PROVIDED PASSAGE>
Start
[R] A regression problem using dummy variables

rlearner309 unixunix99 at gmail.com
Thu Jul 3 17:30:57 CEST 2008


sorry, made a stupid mistake.
I got it.
thanks a lot!

Peter Dalgaard wrote:
> 
> rlearner309 wrote:
>> I think it is zero, because you have lots of zeros there.  It is not like
>> continous variables.
>>
>>   
> Think again. The sum of products may be zero, but that is not the 
> covariance. And don't dismiss Thomas, he is usually right.
> 
> Anyways, the coefs of dummy variables represent differences to the same 
> base level, and chosing a poorly determined base level (essentially: 
> whose mean is determined by only a few observations) will cause high 
> parameter correlation. It should only affect those parameters though, 
> and it is not really clear what VIF means for dummy variables. One often 
> choses to relevel() to make the largest group the base level, but it 
> really comes down to which group contrasts you want to look at.
> 
> 
>>
>> Thomas Lumley wrote:
>>   
>>> On Wed, 2 Jul 2008, rlearner309 wrote:
>>>
>>>     
>>>> I think the covariance between dummy variables or between dummy
>>>> variables
>>>> and
>>>> intercept should always be zero.  meaning: no sigularity problem??
End
SUPPLIED INFORMATION>
Start
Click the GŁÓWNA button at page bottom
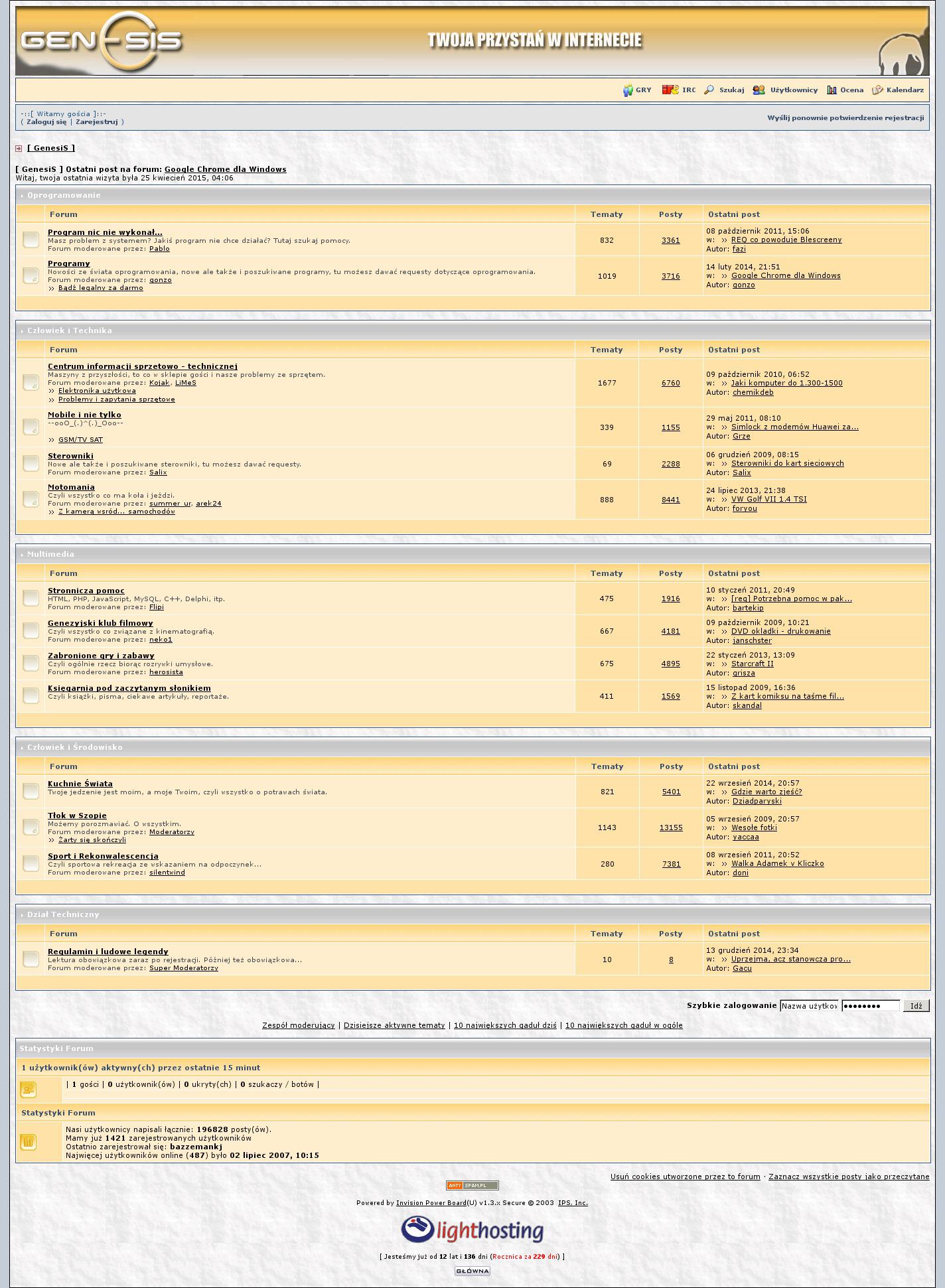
End
DIRECTIVES>
1) Name everyone shown as writing a message in the dummy-variables regression thread.
2) Pick up the dummy-variables regression thread after its last line and write what comes next.
The listing is material separate from the regression thread.

RESULTS OF THE EXERCISE>
1) rlearner309, Peter Dalgaard, Thomas Lumley

2)
>>>>
>>>>       
>>> No.  You can easily check that this is not true using the cov()
>>> function.
>>> Indicator variables for mutually exclusive groups are negatively
>>> correlated.
>>>
>>>      -thomas
>>>
>>>
>>>
>>>     
>>>> rlearner309 wrote:
>>>>       
>>>>> This is actually more like a Statistics problem:
>>>>> I have a dataset with two dummy variables controlling three levels. 
>>>>> The
>>>>> problem is, one level does not have many observations compared with
>>>>> other
>>>>> two levels (a couple of data points compared with 1000+ points on
>>>>> other
>>>>> levels).  When I run the regression, the result is bad.  I have
>>>>> unbalanced
>>>>> SE and VIF.  Does this kind of problem also belong to "near
>>>>> sigularity"
>>>>> problem?  Does it make any difference if I code the level that lacks
>>>>> data
>>>>> (0,0) in stead of (0,1)?
>>>>>
>>>>> thanks a lot!
>>>>>
>>>>>         
>>>> --
>>>> View this message in context:
>>>> http://www.nabble.com/A-regression-problem-using-dummy-variables-tp18214377p18237666.html
>>>> Sent from the R help mailing list archive at Nabble.com.
>>>>
>>>> ______________________________________________
>>>> R-help at r-project.org mailing list
>>>> https://stat.ethz.ch/mailman/listinfo/r-help
>>>> PLEASE do read the posting guide
>>>> http://www.R-project.org/posting-guide.html
>>>> and provide commented, minimal, self-contained, reproducible code.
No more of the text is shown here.